We all love eating latkes. Some people don’t mind frying the latkes, but almost everyone loathes that post-frying, oil laden smell that permeates the house after the frying fest of Chanukah.
Here are five ways to help get the smell out of your home:
Vinegar is like a miracle potion. Use it to make a salad dressing, clean your oven, poach an egg – and it will help remove the smell of fried latkes.

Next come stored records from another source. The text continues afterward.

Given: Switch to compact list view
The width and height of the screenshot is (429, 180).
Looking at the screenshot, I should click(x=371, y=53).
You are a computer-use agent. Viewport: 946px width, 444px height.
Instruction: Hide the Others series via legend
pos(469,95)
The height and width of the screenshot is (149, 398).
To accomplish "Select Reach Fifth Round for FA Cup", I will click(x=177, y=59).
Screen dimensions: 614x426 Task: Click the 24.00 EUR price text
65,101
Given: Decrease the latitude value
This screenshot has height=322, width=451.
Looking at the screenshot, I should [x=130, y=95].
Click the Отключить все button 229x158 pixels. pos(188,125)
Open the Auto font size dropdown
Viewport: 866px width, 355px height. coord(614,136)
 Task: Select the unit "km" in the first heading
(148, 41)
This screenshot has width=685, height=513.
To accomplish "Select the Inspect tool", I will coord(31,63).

Leave a bowl of vinegar on the counter while you are frying to help prevent the smell of oil taking over your kitchen. Or boil a pot of water with one cup of vinegar after frying. You can even take it a step further by adding your favourite scents such as orange peel, cinnamon sticks or rosemary sprigs to the vinegar.
2. Get some air
Of course, it may not always be ideal to leave your windows open for long periods of time. However, if you open your window even before you start frying, and also run your kitchen fan, it should lessen the smell of fried oil.
3. Isolate the frying
If you can, close the doors to your kitchen to isolate your frying space so that the oil smell doesn’t travel through the house. And make sure to close doors to other rooms, too, so that the smell of fried latkes and donuts doesn’t creep into your clothes and closets. Unless, of course, eau de fried potato is your preferred scent!
4. Light some candles
Find that scented candle someone gave you last Chanukah and light it up. If you have an essential oil diffuser or incense, they’ll also work. Open the windows, light some candles and you can even try some fabric deodoriser sprays on your couches or carpet to help neutralise the odour.
5. Get outside!
Literally OK, this tip is less about frying indoors and more just to take your frying outside. If you have a burner on your BBQ, take your pan outside and fry your latkes without fear of that oily smell. If you don’t have a grill (or a burner on your grill), find an electric skillet, plug it in outside and fry away.